═════ MATERIALS PROVIDED ═════
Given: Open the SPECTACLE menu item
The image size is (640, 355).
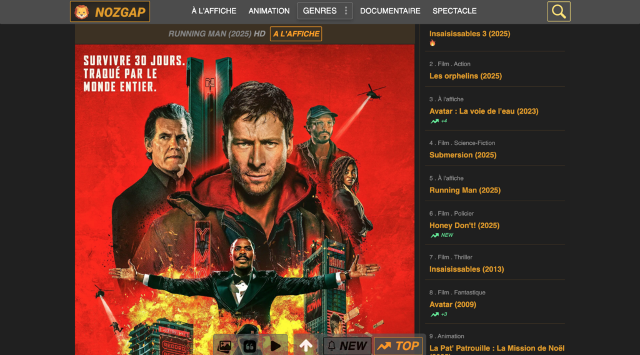Looking at the screenshot, I should click(x=454, y=11).
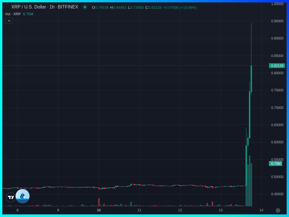289x217 pixels.
Task: Click the TradingView logo
Action: click(11, 197)
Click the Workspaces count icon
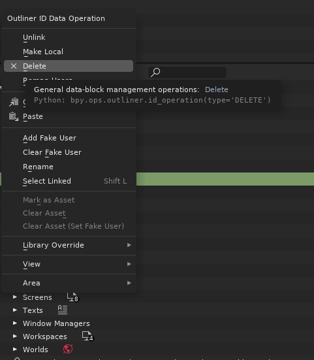 pyautogui.click(x=88, y=336)
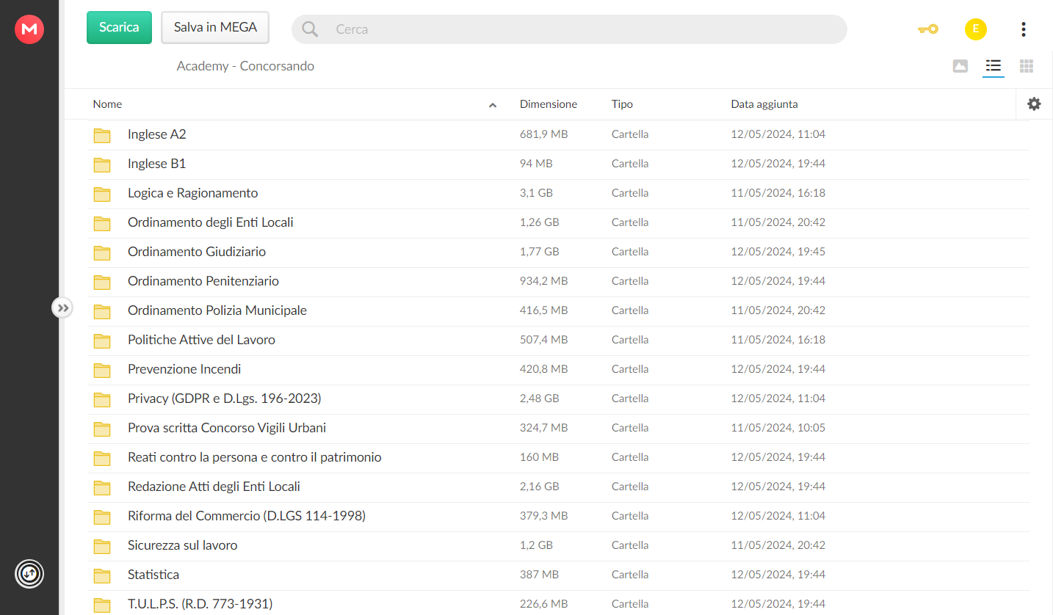
Task: Click the MEGA logo icon
Action: coord(29,29)
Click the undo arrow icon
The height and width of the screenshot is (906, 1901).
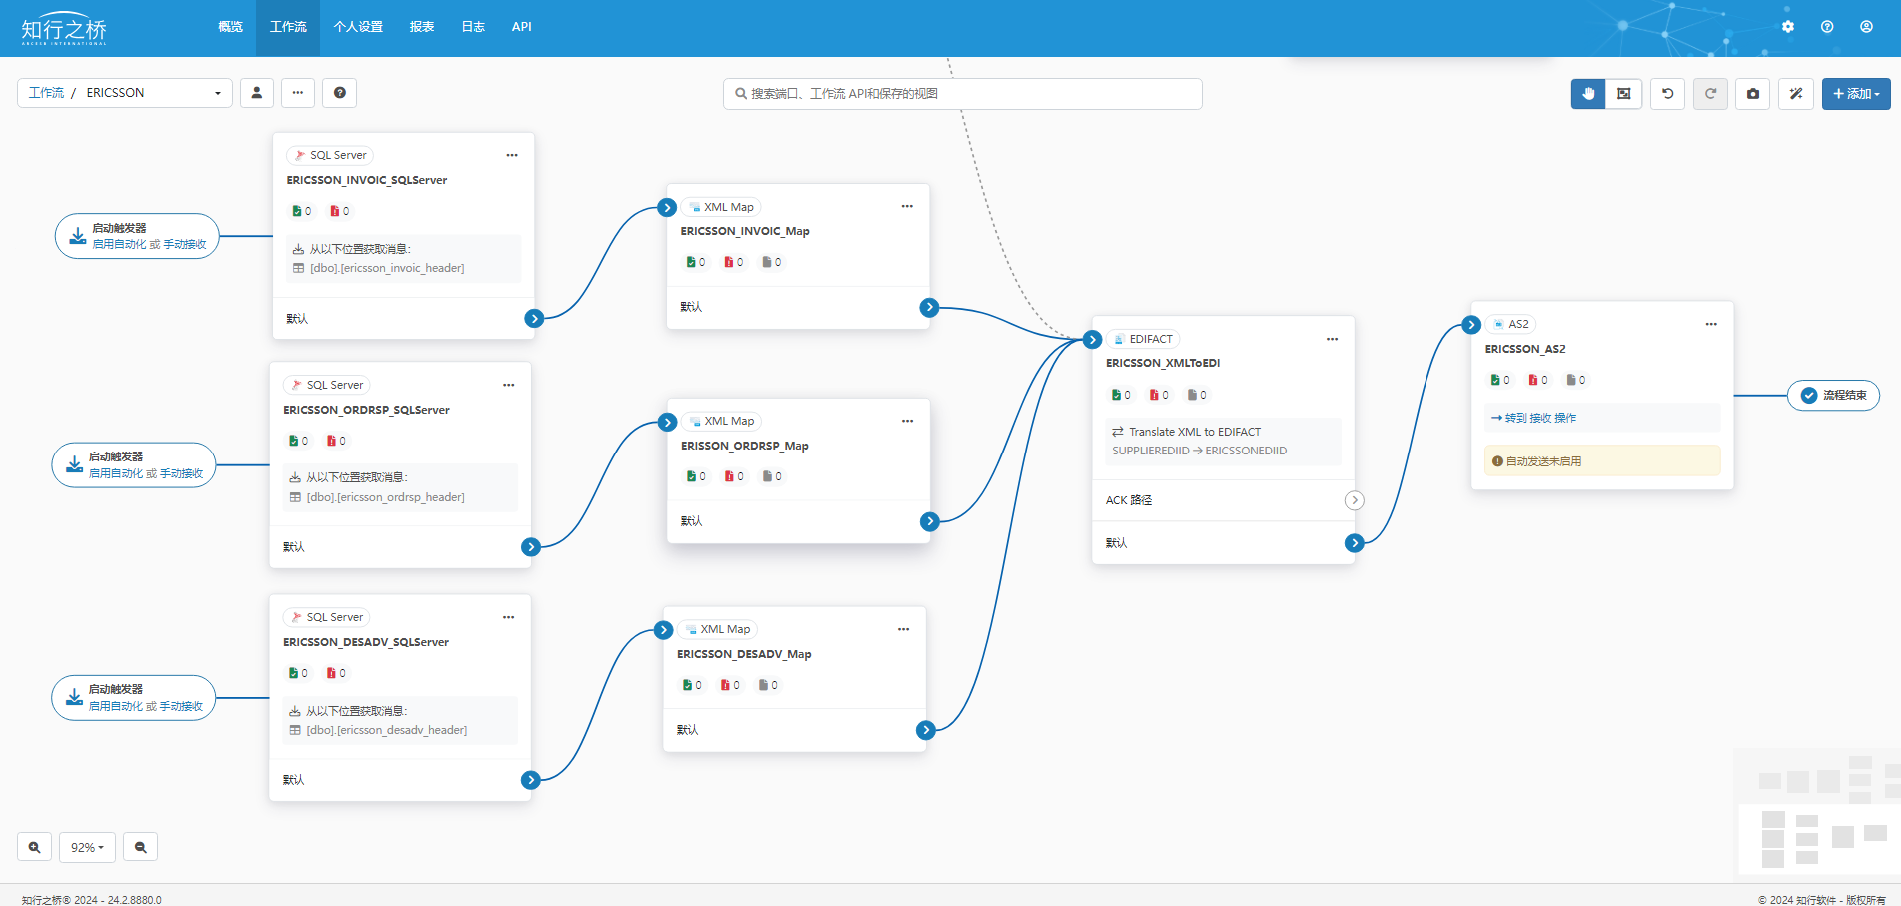[1667, 94]
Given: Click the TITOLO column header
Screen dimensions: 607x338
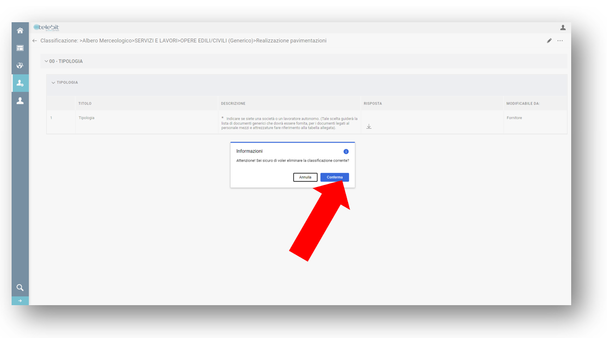Looking at the screenshot, I should [x=85, y=104].
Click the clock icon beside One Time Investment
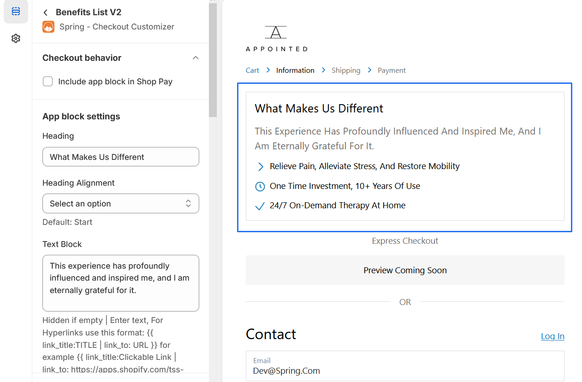Viewport: 582px width, 382px height. coord(260,187)
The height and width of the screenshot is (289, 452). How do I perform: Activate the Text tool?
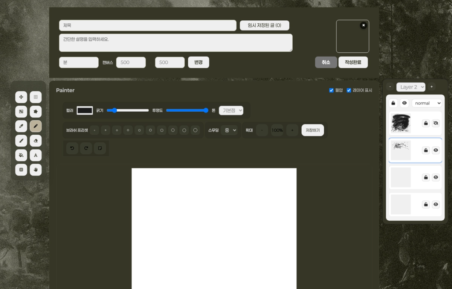(x=36, y=155)
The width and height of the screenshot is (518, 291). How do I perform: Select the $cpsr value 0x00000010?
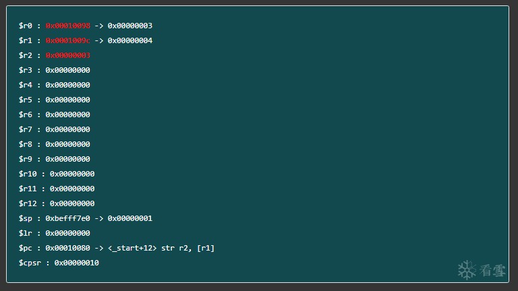pos(77,263)
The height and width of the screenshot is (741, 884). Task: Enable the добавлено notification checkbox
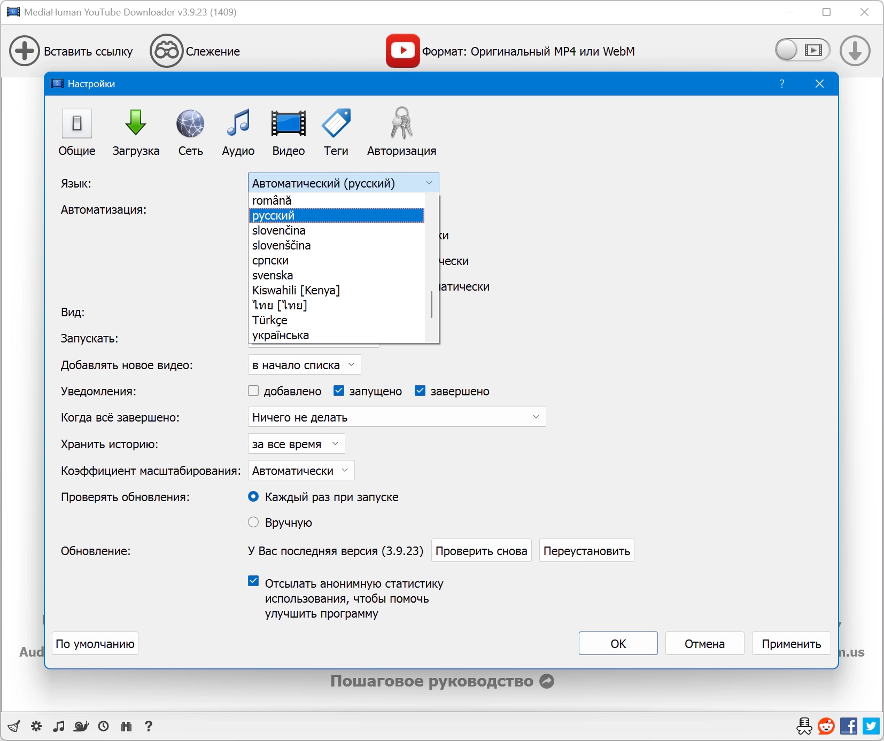click(x=253, y=391)
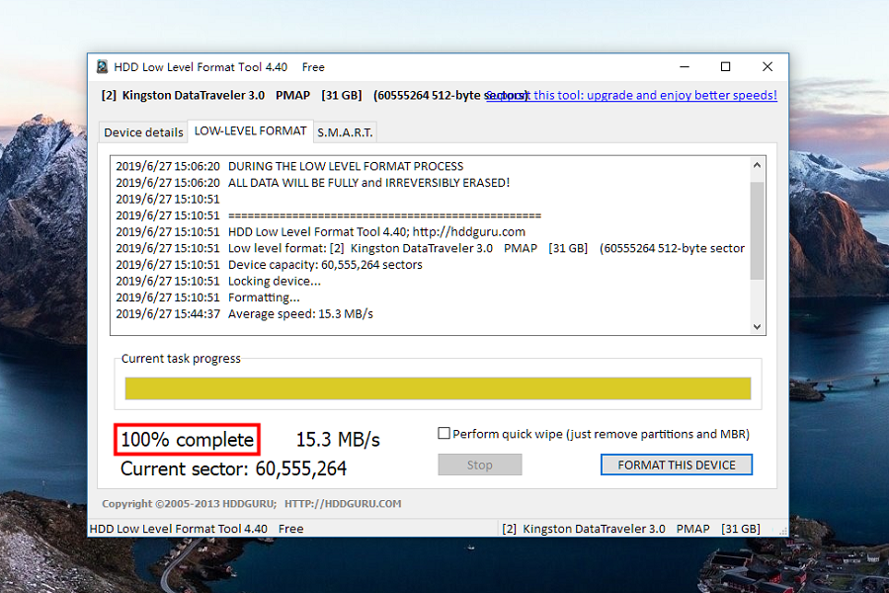889x593 pixels.
Task: Click the 100% complete label
Action: click(186, 439)
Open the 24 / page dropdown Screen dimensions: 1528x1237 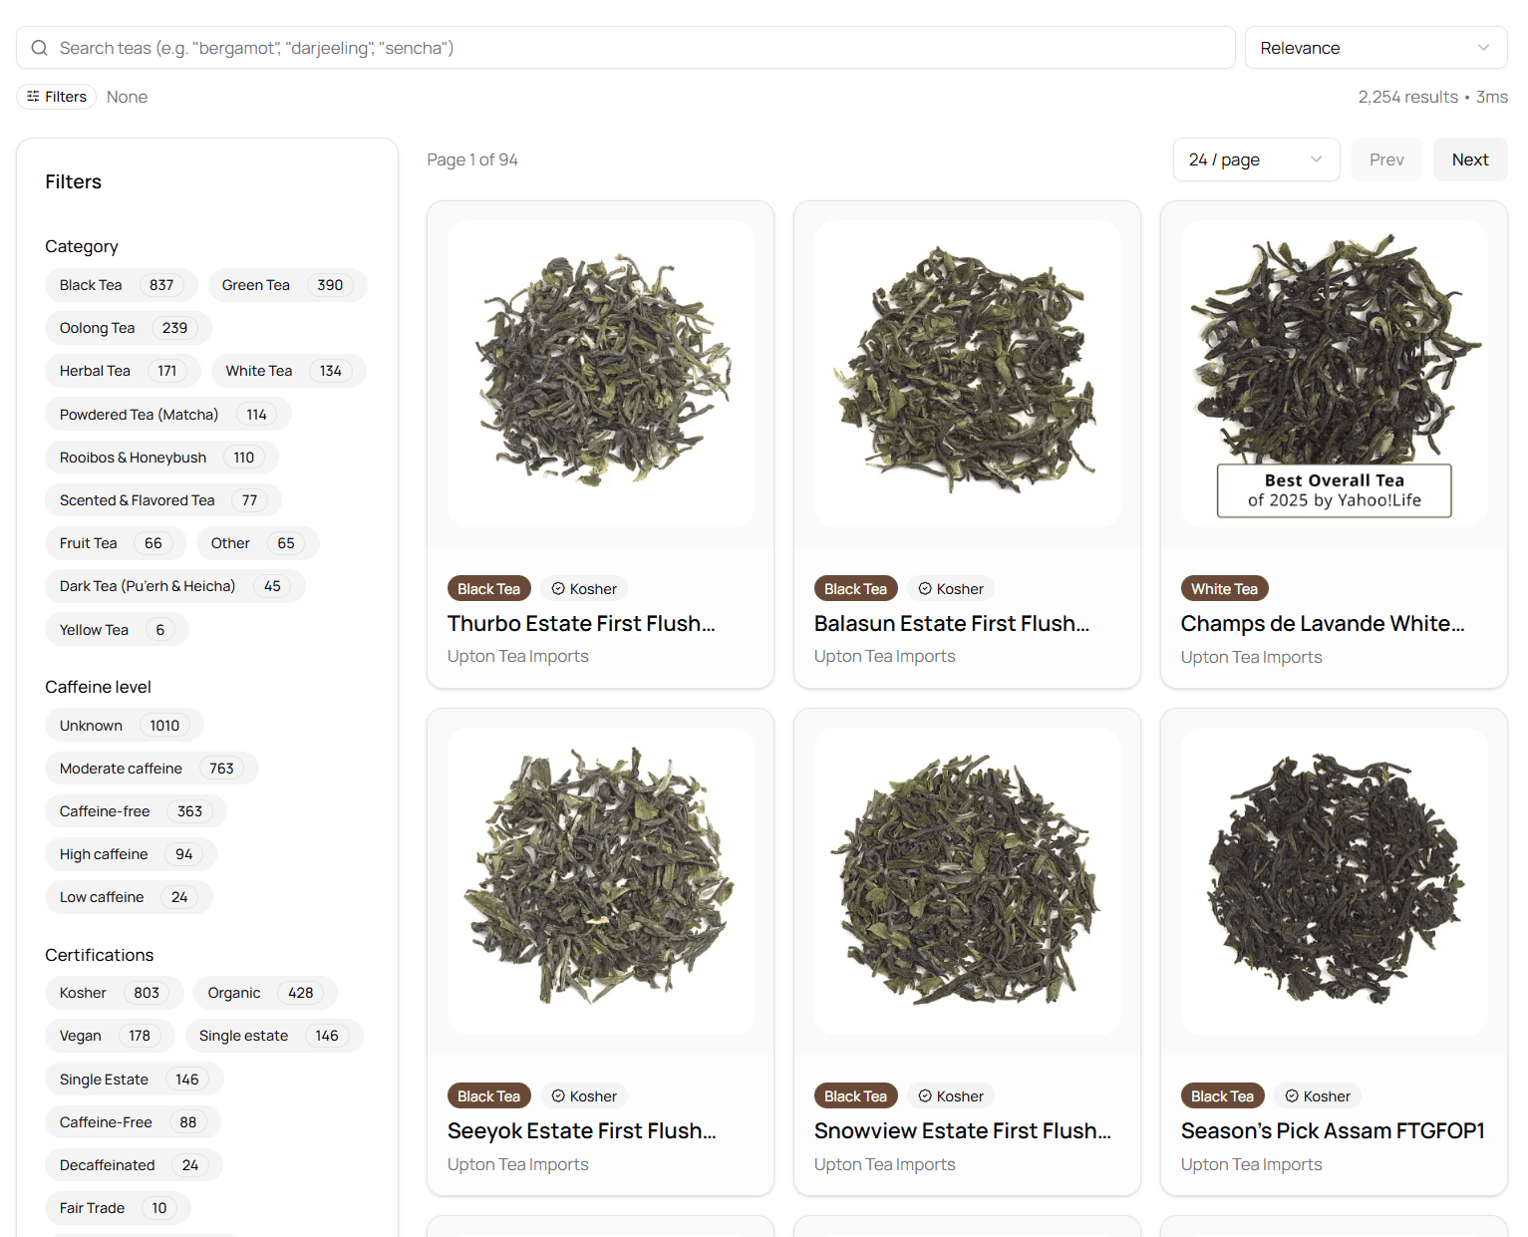tap(1256, 159)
═════
* WHAT NEEDS TO BE DONE
Say, as a bare number, how many lines in the entries above include the string "Given".

* OUTPUT OF THE TASK
2